The differences between groups was reliable, omnibus \(F(2, 77) = 4.8\), […] Cohen’s \(f = 0.18\). Pairwise comparisons showed that all differences between conditions were reliable as well, \(t(47, 48, 57) = 1.94, 2.32, 2.65\); \(p < .05\), Cohen’s \(d\) = \((.56, .67, .69)\).
- Using the information from the quote, compute the effect size for Cohen’s \(f\) and \(\widehat{\omega}^2\).1 Note that you won’t necessarily get the same value of Cohen’s \(f\) that is reported.
- Compute the overall sample size necessary to replicate this study with a power of at least \(0.99:\) compute the power for both the overall effect and the three pairwise \(t\)-tests based on the reported values of Cohen’s \(d\) and pick the maximum sample size needed for balanced design (i.e., gathering the same number of participants in each subgroup).

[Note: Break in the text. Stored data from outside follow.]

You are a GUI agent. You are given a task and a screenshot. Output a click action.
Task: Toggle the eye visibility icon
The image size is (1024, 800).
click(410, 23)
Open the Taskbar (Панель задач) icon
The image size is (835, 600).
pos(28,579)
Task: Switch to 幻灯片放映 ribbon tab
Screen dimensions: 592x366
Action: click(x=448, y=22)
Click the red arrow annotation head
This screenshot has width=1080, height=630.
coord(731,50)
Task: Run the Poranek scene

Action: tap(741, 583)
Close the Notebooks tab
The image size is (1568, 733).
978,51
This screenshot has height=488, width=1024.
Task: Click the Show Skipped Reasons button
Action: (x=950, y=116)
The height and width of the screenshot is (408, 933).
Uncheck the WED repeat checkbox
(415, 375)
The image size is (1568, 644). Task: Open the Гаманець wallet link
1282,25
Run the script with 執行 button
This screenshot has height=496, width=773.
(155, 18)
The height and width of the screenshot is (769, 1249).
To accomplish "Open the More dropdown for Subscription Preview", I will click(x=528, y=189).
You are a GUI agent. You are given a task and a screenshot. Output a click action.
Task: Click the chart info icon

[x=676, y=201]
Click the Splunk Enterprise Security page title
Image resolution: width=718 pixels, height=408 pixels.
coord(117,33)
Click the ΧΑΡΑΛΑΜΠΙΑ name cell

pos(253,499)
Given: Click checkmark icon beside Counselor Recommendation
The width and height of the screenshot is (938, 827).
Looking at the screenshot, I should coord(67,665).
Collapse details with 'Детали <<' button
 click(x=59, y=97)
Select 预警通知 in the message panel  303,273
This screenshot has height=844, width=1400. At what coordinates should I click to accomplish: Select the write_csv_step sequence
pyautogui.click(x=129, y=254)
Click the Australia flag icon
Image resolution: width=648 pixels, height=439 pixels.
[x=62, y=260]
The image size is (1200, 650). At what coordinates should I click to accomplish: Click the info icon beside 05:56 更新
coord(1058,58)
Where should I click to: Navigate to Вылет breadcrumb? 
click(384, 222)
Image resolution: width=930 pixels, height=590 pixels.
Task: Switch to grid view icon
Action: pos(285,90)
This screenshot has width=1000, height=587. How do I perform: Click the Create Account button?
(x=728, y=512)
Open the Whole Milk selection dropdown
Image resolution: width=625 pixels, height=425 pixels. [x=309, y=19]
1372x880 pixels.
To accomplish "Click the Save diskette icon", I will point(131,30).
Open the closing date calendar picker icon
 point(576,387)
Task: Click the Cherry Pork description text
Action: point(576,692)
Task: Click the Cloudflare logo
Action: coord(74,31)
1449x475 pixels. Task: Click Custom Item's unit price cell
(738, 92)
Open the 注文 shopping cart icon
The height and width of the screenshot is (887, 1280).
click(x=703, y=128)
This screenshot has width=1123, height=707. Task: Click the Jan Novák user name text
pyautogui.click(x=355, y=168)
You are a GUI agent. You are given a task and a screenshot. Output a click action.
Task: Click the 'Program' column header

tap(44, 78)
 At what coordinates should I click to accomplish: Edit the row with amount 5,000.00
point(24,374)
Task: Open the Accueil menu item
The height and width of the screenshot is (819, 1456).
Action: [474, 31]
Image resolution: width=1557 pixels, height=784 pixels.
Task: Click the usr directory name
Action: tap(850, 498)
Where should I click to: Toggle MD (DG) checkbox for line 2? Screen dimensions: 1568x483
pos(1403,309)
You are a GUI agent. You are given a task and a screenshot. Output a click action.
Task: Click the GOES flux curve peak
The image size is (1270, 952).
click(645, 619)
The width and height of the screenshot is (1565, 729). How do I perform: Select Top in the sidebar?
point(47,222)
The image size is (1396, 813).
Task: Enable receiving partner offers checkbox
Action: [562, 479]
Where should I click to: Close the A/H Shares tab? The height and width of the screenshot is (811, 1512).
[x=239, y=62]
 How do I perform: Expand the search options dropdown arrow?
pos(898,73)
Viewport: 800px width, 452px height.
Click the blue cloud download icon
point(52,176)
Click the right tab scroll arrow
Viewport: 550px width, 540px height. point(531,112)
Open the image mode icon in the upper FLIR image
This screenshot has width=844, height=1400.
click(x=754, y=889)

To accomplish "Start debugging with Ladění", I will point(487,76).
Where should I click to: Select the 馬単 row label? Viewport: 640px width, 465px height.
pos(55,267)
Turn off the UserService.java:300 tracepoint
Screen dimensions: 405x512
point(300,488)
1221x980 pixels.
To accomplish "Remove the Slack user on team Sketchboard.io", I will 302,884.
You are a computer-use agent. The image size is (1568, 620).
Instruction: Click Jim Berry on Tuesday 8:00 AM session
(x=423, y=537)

- Read the results of the replication in ManyLabs1; these are illustrated in Figure 1 and summary statistics about standardized mean differences (Cohen’s \(d\)) are reported in Table 2 (Klein et al., 2014) under retrospective gambler fallacy. Comment about the success of the replication.
- Based on observation of Figure 1 of Klein et al. (2014), why might one object to using estimated effect size reported in peer-reviewed papers?2
Task 2
Read the Section “Going Beyond Null Hypothesis Significance Testing” of the Academy of Management Journal 2024 editorial (Bliese et al., 2024) in preparation for a in-class discussion.